Like many drive-in owners in Vermont and around the country, Trapp launched a Kickstarter campaign last year to raise donations for the digital conversion. He fell short of his $55,000 goal and hence didn't collect a dime. (Trapp has since relaunched the campaign with the more modest goal of raising $27,595 — the amount pledged last time — by May 31.)
Ultimately, Trapp estimates the conversion will cost him "every bit of $80,000," which includes equipping his projection booth with new climate and dust controls, and installing new bulbs, lenses and a sound system. As he puts it, "You can just hear the cash register ringing."
Even after the digital upgrade is complete and paid for, Trapp admits, he won't rest easy.
"How long does this computer last? That's your other fear factor," he says. "You have to keep in the back of your mind that this might only be a five-year solution for us."
Adam Gerhard and Regina Franz are facing an equally daunting battle in their efforts to keep their theater open for another season. They operate the Randall Drive-In, a 140-car theater in Bethel that bills itself as the "world's smallest drive-in."
Gerhard and Franz don't even own the land on which their theater stands; they lease it seasonally, making it virtually impossible for them to secure financing for the digital upgrade. Their last Kickstarter campaign fell short of its target. But as of press time, the couple, who live in Newmarket, N.H., and drive to Bethel every weekend to show movies, were nearly halfway to their new goal of raising $20,000 by May 27.
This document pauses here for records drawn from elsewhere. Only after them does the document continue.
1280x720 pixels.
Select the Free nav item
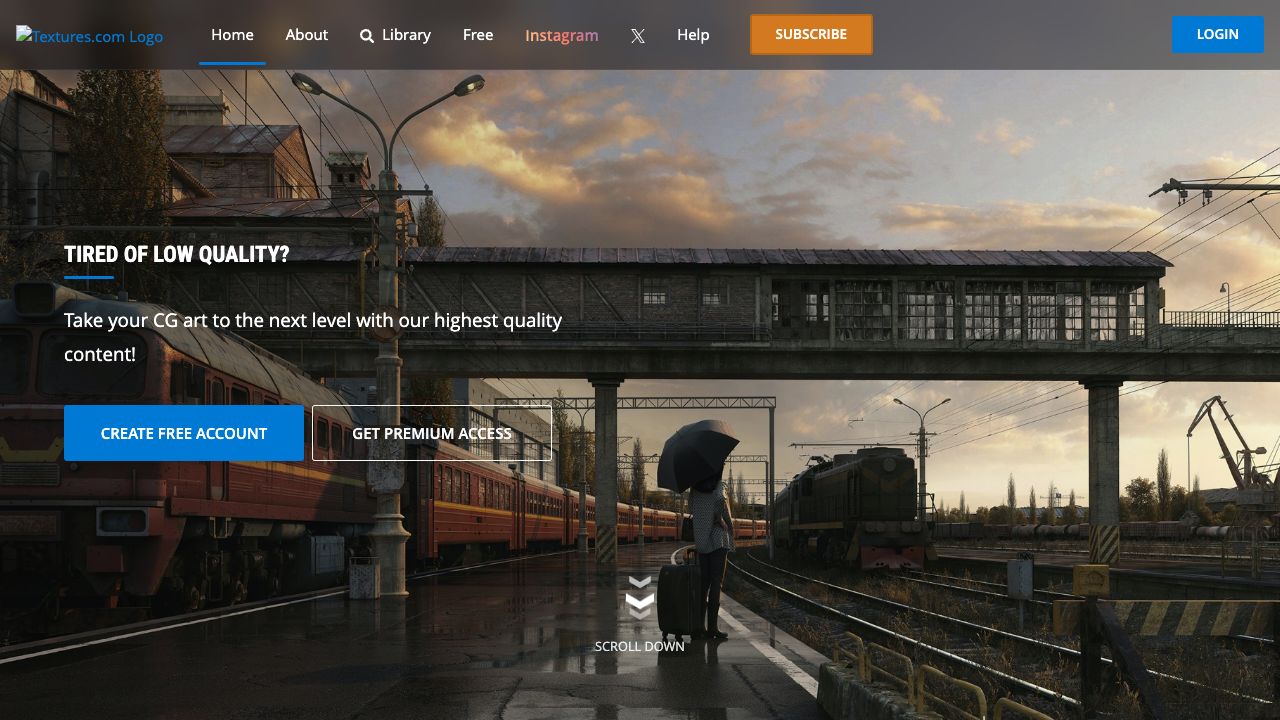[x=478, y=35]
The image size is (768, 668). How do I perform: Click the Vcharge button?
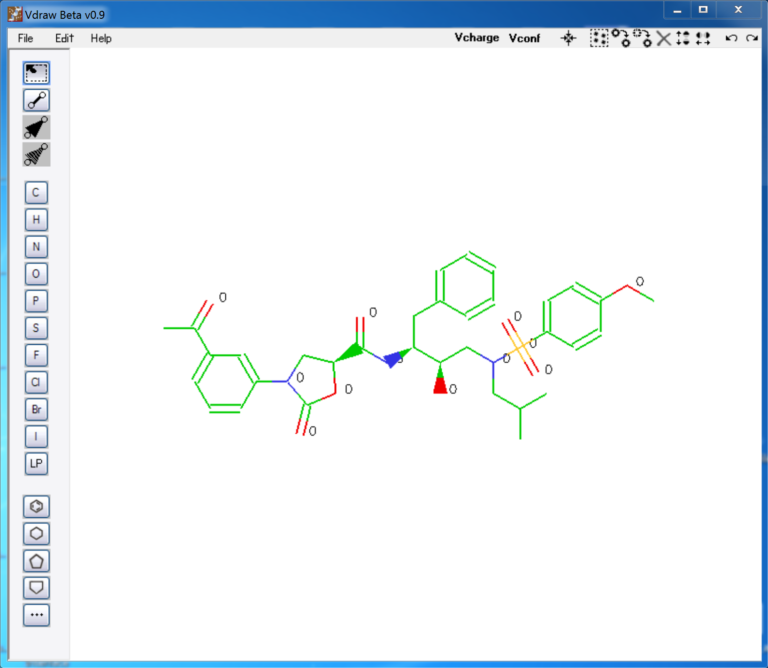[x=477, y=38]
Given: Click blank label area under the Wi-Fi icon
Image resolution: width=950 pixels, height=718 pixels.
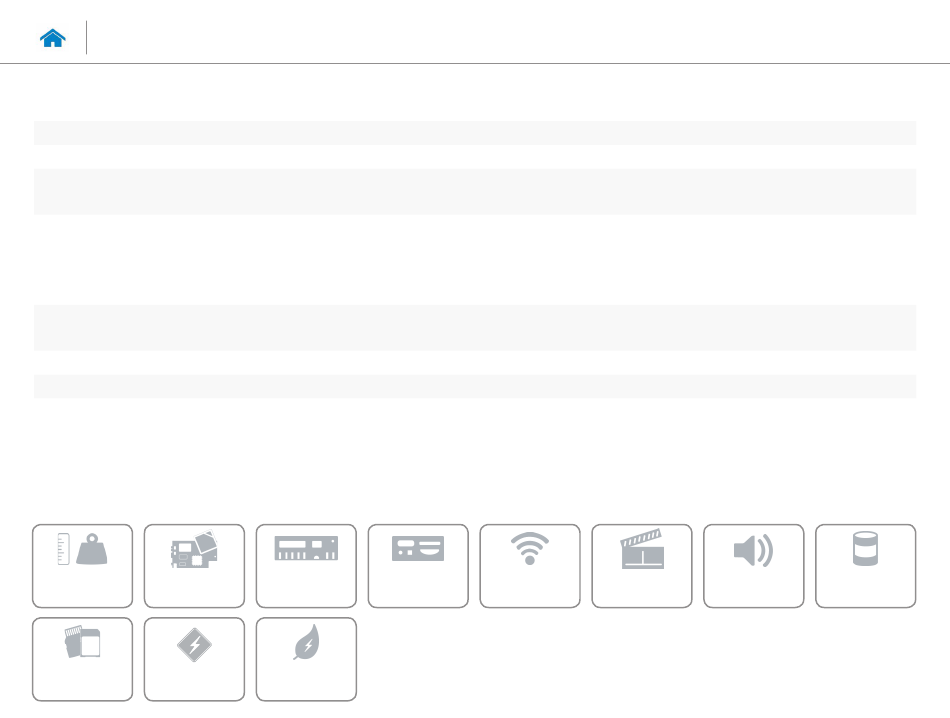Looking at the screenshot, I should click(530, 588).
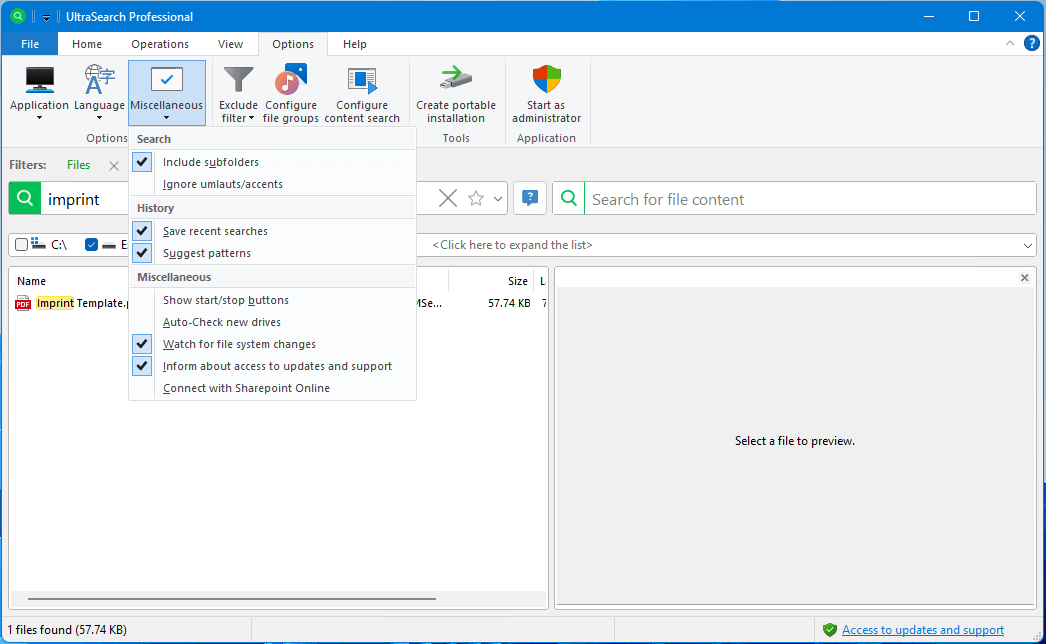
Task: Open the Language settings icon
Action: coord(99,81)
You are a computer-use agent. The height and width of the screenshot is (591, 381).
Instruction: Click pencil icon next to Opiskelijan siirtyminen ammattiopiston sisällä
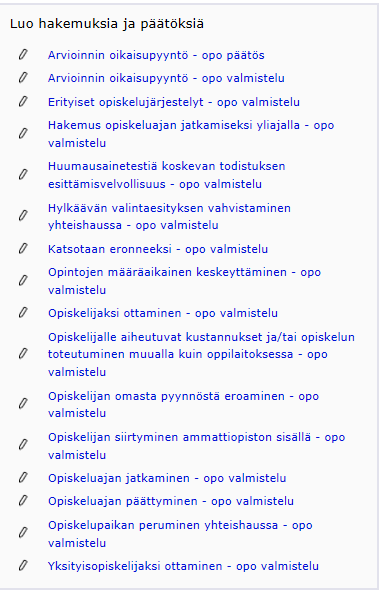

There have been plenty of dire predictions that digital will doom the nation's 357 remaining drive-ins. Yet so far the switch hasn't darkened any of them, according to D. Edward Vogel, administrative secretary for the United Drive-In Theatre Owners Association.
Vogel also owns Bengies Drive-In Theatre in Baltimore, Md., which boasts the largest drive-in screen in the United States. He explains that, as with all movie-industry innovations — sound in the 1920s, wide-screen projection in the 1930s, CinemaScope in the 1950s — the big studios have done little to help small-time exhibitors upgrade their equipment to the new industry standard.
A few theater owners have been able to recoup some of the cost of their digital conversion through a complicated system of third-party vendors, Vogel notes. Essentially, the studios return to exhibitors a portion of the money they save by not having to print and ship 35mm films. Bengies, which switched to digital last summer at a cost of $86,000, is part of that system.
"Will I ever see all of it?" Vogel asks of the compensation the studios promise. "Probably not."
Nor will the Randall. As Gerhard points out, those third-party vendors require the installation of "ridiculously expensive" monitoring equipment, making the system impractical for his small, short-seasoned business.
"So the big companies that actually could afford to go digital got all the help," Gerhard says, "and the small companies that couldn't, like us, got nothing."
As for the fate of the St. Albans Drive-In, it remains uncertain following the death last year of longtime owner Paul Gamache. Although a family member hinted that the theater is expected to open on Memorial Day, Gamache's son, Anthony, wouldn't confirm that prediction and declined further comment on the drive-in's fate.